This is the mail archive of the
gdb-patches@sourceware.org
mailing list for the GDB project.
RE: [RFC-v2] Allow explicit 16 or 32 char in 'x /s'
- From: "Pierre Muller" <pierre dot muller at ics-cnrs dot unistra dot fr>
- To: "'Eli Zaretskii'" <eliz at gnu dot org>
- Cc: <tromey at redhat dot com>, <gdb-patches at sourceware dot org>
- Date: Thu, 1 Apr 2010 11:34:00 +0200
- Subject: RE: [RFC-v2] Allow explicit 16 or 32 char in 'x /s'
- References: <11484.4708740295$1268865815@news.gmane.org> <m3mxy5z3j8.fsf@fleche.redhat.com> <83r5ngix6d.fsf@gnu.org> <15103.6087111153$1269298497@news.gmane.org> <m3r5n1v9c0.fsf@fleche.redhat.com> <006101cad0ec$cb7915d0$626b4170$%muller@ics-cnrs.unistra.fr> <83tyrwxy72.fsf@gnu.org>
> -----Message d'origine-----
> De?: gdb-patches-owner@sourceware.org [mailto:gdb-patches-
> owner@sourceware.org] De la part de Eli Zaretskii
> > +the unit size defaults to @samp{b}, unless it is explicitly given.
> > +Use @kbd{x /hs} to display 16-bit char strings and @kbd{x /ws} to
> display
> > +32-bit strings.
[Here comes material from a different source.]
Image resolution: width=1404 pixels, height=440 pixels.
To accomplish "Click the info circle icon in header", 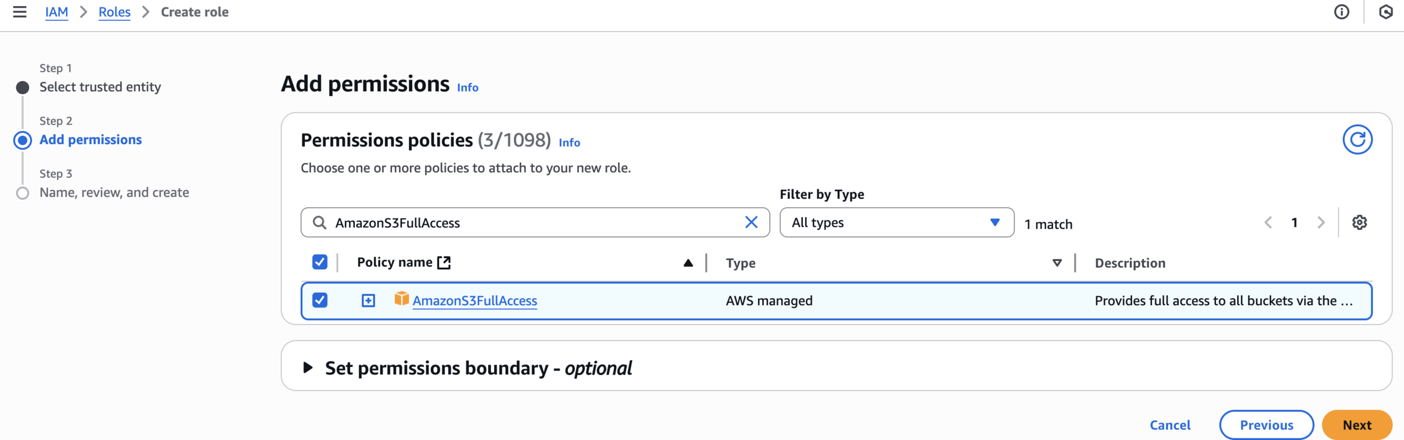I will pyautogui.click(x=1342, y=12).
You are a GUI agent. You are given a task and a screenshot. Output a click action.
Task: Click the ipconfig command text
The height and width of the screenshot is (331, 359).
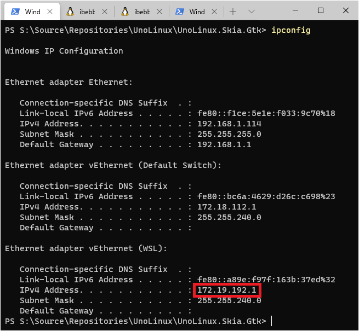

The next use of @kbd{x /s} will again display 8-bit
> > strings.
>
> This is okay, but I still think we should mention that the encoding is
> UTF-16 and UCS-4, respectively, and that it cannot be changed.
According to c_emit_char function, it is
UTF-16 (LE or BE depending on target endianess)
or UTF-32 (LE or BE also).
Is UCS-4 exactly the same as UTF-32?
Furthermore, this is c_emit_char, which means that this
is a language specific output.
Several languages have their own emit_char functions,
several of them start by a
c &= 0xFF;
line, which discards higher bytes of the character value.
(found in f-lang.c:86, m2-lang.c:45, objc-lang.c:287 and p-lang.c:161)
Of course these implementations would benefit from
using the more up to date c-lang.c implementation, but that is another
story.
This means that UTF-16 and UTF-32 will only be used
for c, cplus, assembler, minimal.
Java language seems to use another scheme to represent
extended characters: it uses
fprintf_unfiltered (stream, "\\u%.4x", (unsigned int) c);
To summarize, I don't think that saying that ' /hs' uses UTF-16
without specifying that this is language specific is correct.
Should I just mention that the output is language dependent
and uses UTF-16 or UTF-32 for c, cplus, assembler and minimal languages?
Pierre Muller